Canton's 3-5 year goals, as outlined in the interview, are not measured by on-chain TVL or token price. From the specific goals Canton listed: stablecoins becoming the standard means of inter-institutional settlement, similar to how SWIFT wire transfers are the standard today; major financial institutions running core operations like lending, deposits, bond issuance, and product packaging directly on-chain; cross-border capital moving at near-real-time speeds instead of the multi-day settlement cycles of the traditional system; multiple asset classes being natively issued and settled on Canton, rather than being issued off-chain and then manually synced on-chain.

Canton describes its ideal state as "invisible": At that point, Canton would simply be one of the underlying protocols silently driving global finance, much like TCP/IP is for the internet or SWIFT is for cross-border payments – users wouldn't notice its existence, but nothing would work without it.

Of course, the road is still long. Regulation is highly fragmented across jurisdictions; what is compliant in Europe is completely different in Asia. Integrating with existing legacy systems is extremely difficult; banks can't migrate their decades-old core systems overnight. Interoperability between different blockchain networks remains an unresolved technical challenge. Coordinating institutions on the same infrastructure involves complex political dynamics. The Canton team did not shy away from these challenges in the interview, telling us: The technological bottleneck is no longer the biggest issue; the real challenge is achieving global rollout.

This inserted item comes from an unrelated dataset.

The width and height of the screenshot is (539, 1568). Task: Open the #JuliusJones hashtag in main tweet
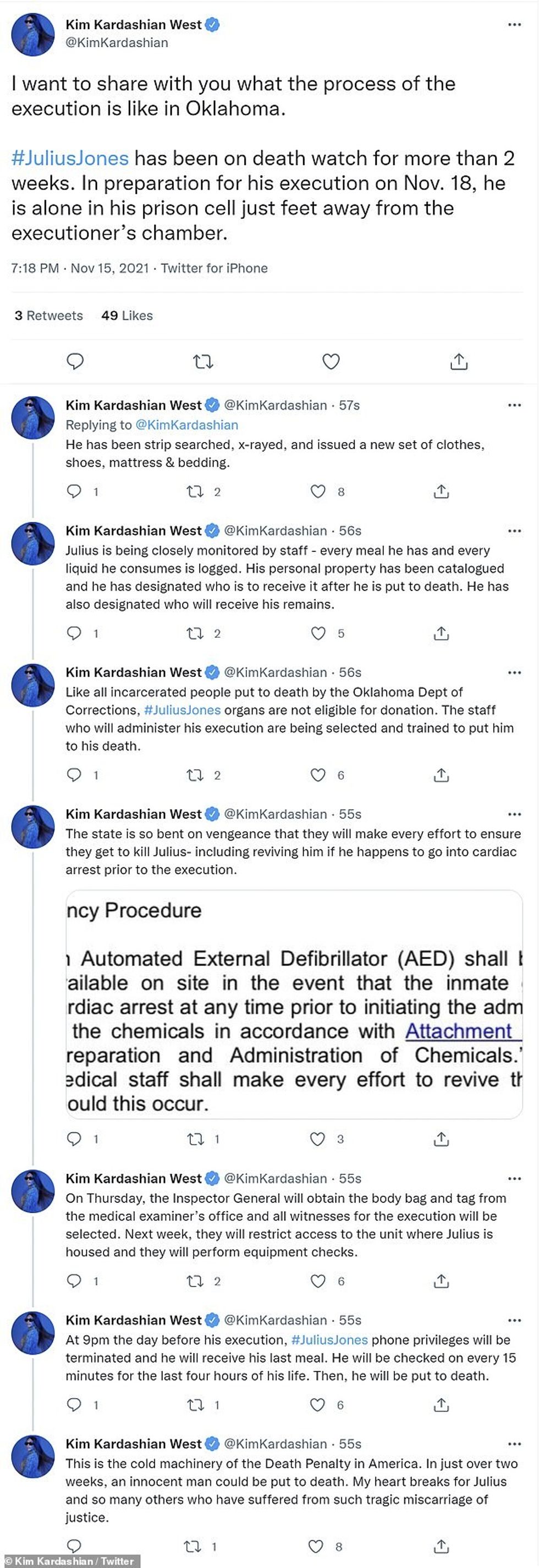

It's clear that changes to financial infrastructure never happen overnight. SWIFT was established in 1973 and took nearly two decades to become the true standard for cross-border settlement. People use it now without thinking about its origins. Canton's current position is likely analogous to that "before anyone realizes what it will become" phase. But for something that truly aspires to be infrastructure, being forgotten might be the hallmark of success.